EXERCICES PROPOSÉS:
• 1. D'après le texte sur le parfumeur Bertrand Duchaufour, pour quelle maison a-t-il signé son premier parfum en 1995 ?
• 2. Reprenez le texte sur le parfumeur Bertrand Duchaufour et prolongez-le après sa dernière phrase.
━━━ TEXTE FOURNI
Retour sur le travail de Bertrand Duchaufour
Au début de mon blog, j’avais déjà consacré un article au très prolixe et très talentueux Bertrand Duchaufour. Depuis que je m’intéresse à la parfumerie d’une manière systématique et, peut-être même avant, j’ai été impressionné par son talent et son inventivité. Il est tellement prolixe qu’il me semble qu’un second portrait n’est pas superflu. Il a travaillé pour des maisons comme Symrise, entre-autres, avant de s’impliquer directement dans TechnicoFlor. On lui doit plus 380 parfums à ce jour pour des maisons diverses et variées et, depuis 2024, il assure la direction artistique et la composition des créations de sa propre marque L’Entropiste dont je vous ai déjà parlé. En 1995, c’est donc pour Jo Malone qu’il signe son premier parfum, « Ambre & Lavender »que j’ai porté longtemps mais qui, hélas, a été retiré de la collection. On lui doit des créations Acqua di Parma, Aedes de Venustas, Alex Simone (que je ne connais pas encore), Anomalia, Antinomie, Astrophil & Stella, Comme des Garçons, D’Orsay, Eau D’Italie, Dior, Francesca Dell’Oro, Frapin, Givenchy, Grandiflora (que je regrette de ne plus trouver en France), Jovoy, L’Artisan Parfumeur (même si la plupart de ses créations pour la marque ont disparu), bien sûr L’Entropiste, Lalique, Les Bains Guerbois, Maison Crivelli, Maison Rebatchi, Majda Bekkali, MDCI, Miller et Bertaux, Miller Harris, Naomi Goodsir, Neydo, Olfactive Studio, Olibere, Parfumeur du Monde, Penhaligon’s, The Different Company, Vilhelm Parfumerie… La liste n’est pas exhaustive car je ne parle de ce que je connais. Il fallait bien quand même six créations pour retracer un peu l’univers de Bertrand Duchaufour. L’article sera un peu plus long que d’habitude car mais il y a tellement de créations que j’ai eu beaucoup de mal à choisir même si j’ai éliminé les parfums dont j’avais parlé dans le premier article.
━━━━━━
━━━ MATÉRIEL FOURNI
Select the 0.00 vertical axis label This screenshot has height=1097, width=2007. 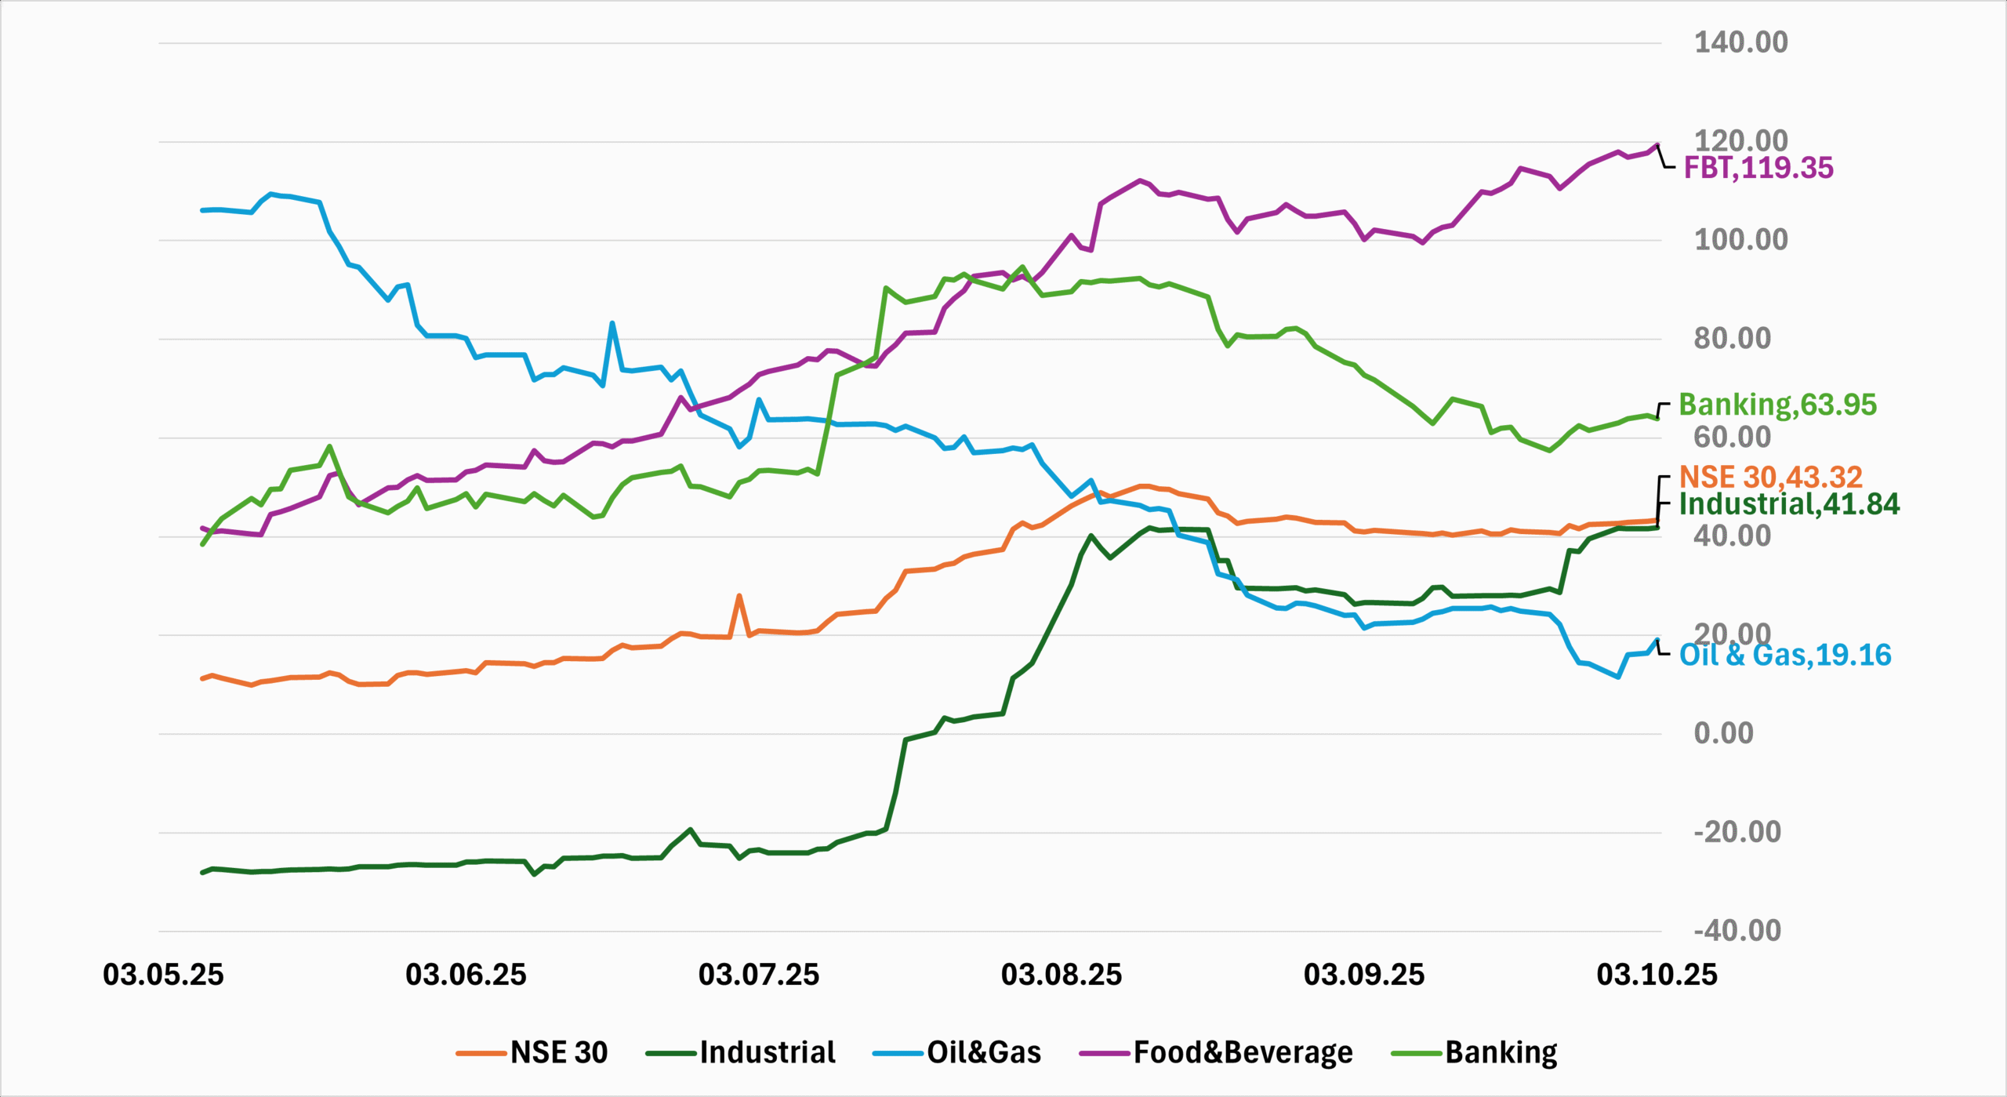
━━━━━━
EXERCICES CORRIGÉS:
• 1. Pour Jo Malone.

• 2.
Le premier parfum qui m’est venu à l’esprit car je le trouve emblématique du style du parfumeur est « Or du Sérail » créé par Bertrand Duchaufour en 2014 pour la très belle maison de Naomi Goodsir. La marque le décrit ainsi : « L’opulence du tabac d’orient nous enveloppe alors et les mots de Naomi Goodsir nous reviennent en mémoire : « palais des murmures, fruit défendu, voleur de nuit, voluptueuse gourmandise, rêveries orientales ». On ne va pas se mentir, cette création est vraiment dingue et ne ressemble à rien d’autre. Après une envolée de davana, de fruits rouges, de mangue très présente, d’orange douce, de pomme et de rhum vient un coeur de cire d’abeille, de noix de coco, de sauge sclarée et d’ylang-ylang qui nous entraine sur un fond ambré avec des notes de cèdre, de ciste labdanum, de maté, de muscs, de tabac et de vanille. Fruité, ambré, un peu cuiré, ce parfum est déroutant et pourtant on sent une vraie harmonie quand on l’essaye. Il est parfaitement extravagant et pourtant je tourne autour depuis un certain temps. Je le trouve plus que réjouissant. Il a vraiment un côté jubilatoire. Artistiquement, je trouve que c’est un parfum particulièrement singulier et qui ne ressemble à rien d’autre. J’ai aimé le porter pas mal et je pourrais franchir le pas. Pour moi, c’est un vrai bijou de la parfumerie et il est, à mon sens, vraiment significatif de l’inventivité de Bertrand Duchaufour.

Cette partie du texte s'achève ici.